The Bermuda Police Service has adopted a new Integrated Ballistic Identification System (BIS) to help track down the illegal guns being used to commit violent crime and gun murders in Bermuda.

National Security Minister Wayne Caines advised MPs that the new system was designed to help police investigators “link bullets and cartridge cases to specific firearms and crime scenes” to present as “strong evidence” in Supreme Court cases “as well as track the use of firearms in Bermuda”.

In a Ministerial Statement delivered on Friday, the Minister said the new system is the end result of $1 million in funding secured by the UK Foreign & Commonwelath Office in December, from the UK’s Conflict SEcurity and Stability Fundy (CSSF), to implement an integrated system “in each of the Overseas Territories”.

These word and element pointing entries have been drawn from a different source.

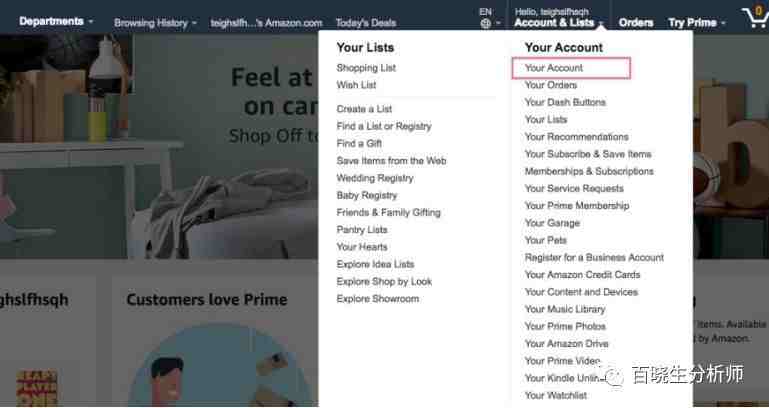Image resolution: width=769 pixels, height=408 pixels.
Task: Select Your Prime Membership
Action: [x=577, y=205]
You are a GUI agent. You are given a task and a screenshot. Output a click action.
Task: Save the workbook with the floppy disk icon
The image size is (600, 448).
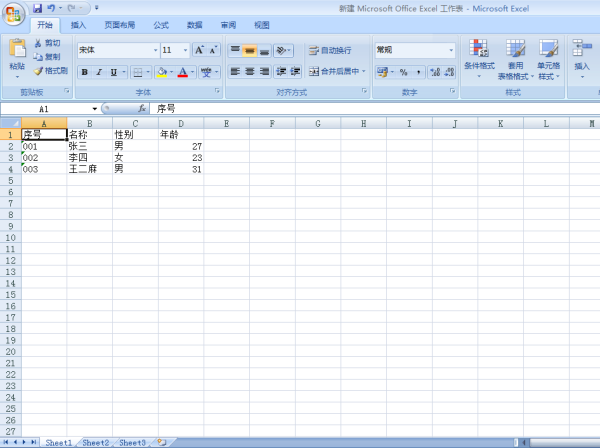click(37, 7)
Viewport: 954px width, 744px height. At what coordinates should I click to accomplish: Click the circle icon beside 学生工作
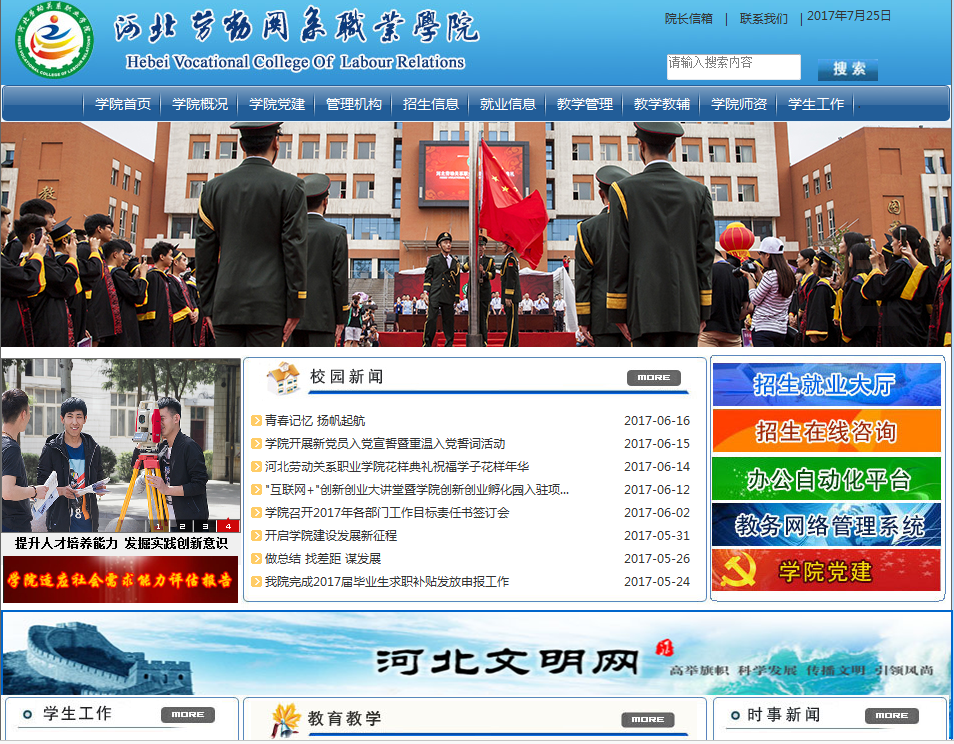(x=25, y=715)
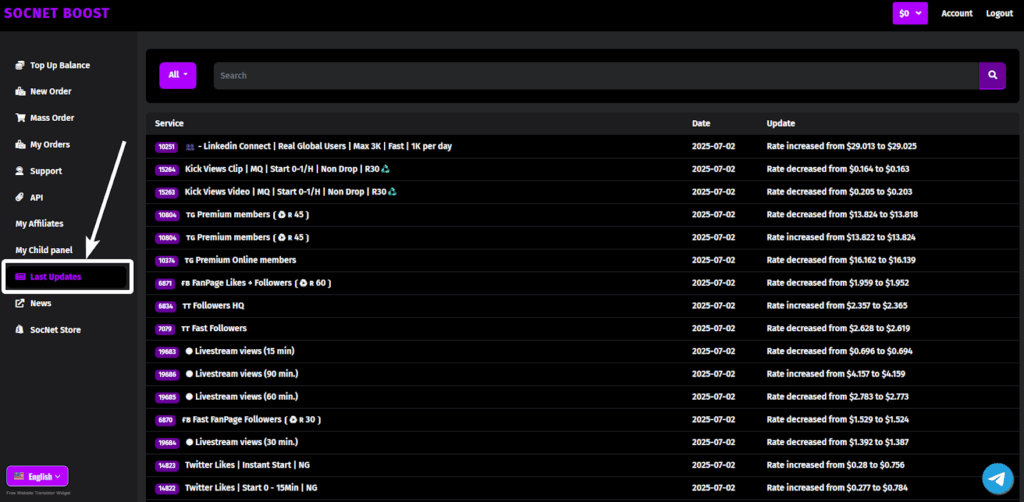The image size is (1024, 502).
Task: Click the Mass Order cart icon
Action: click(x=20, y=118)
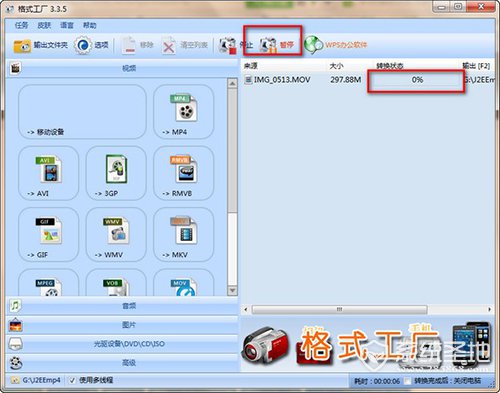Expand the DVD\CD\ISO device panel
Viewport: 500px width, 393px height.
tap(123, 344)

DCI Photo: National Security Minister Wayne Caines

“The IBIS will provide the ability to collect and store 2D and 3D images of cartridge cases and bullets, perform automatic and manual correlations, analyze correlation results and compare images,” the Minister said.

“The results will link bullets and cartridge cases to specific firearms and crime scenes allowing the  BPS to present strong evidence at court as well as track the use of firearms in Bermuda.”

Additionally, he said: “IBIS will allow connectivity to the Caribbean Regional Integrated Ballistics Information Network (RIBIN) and the INTERPOL Ballistics Information Network (IBIN). This will provide enhanced forensic capability by widening the scope of evidential comparisons to include global databases.”

He also noted that “the full cost of this project, for the first three (3) years, has been met from the CSSF that is managed by the Overseas Territory Department – Miami office in association with Ultra Electronics – Forensic Technology, the sole manufacturer of IBIS”.

“The financial commitment for the BPS  will start in fiscal 2021 and will represent an ongoing cost of $50k per annum,” said Mr Caines.

Historically, he said the BPS has used RJ Lee from the US, at an annual costs ranging from $30k to $150k from 2010 to 2016, “depending on the amount of cases sent overseas”.

“The use of IBIS will all but eliminate this cost and given the offsetting effect, the BPS anticipates that the cost of IBIS will be met within the existing budget allocation,” he added.

The Minister concluded: “This initiative is an important addition to the forensic investigative capacity of the BPS and one which this Government is pleased to support.”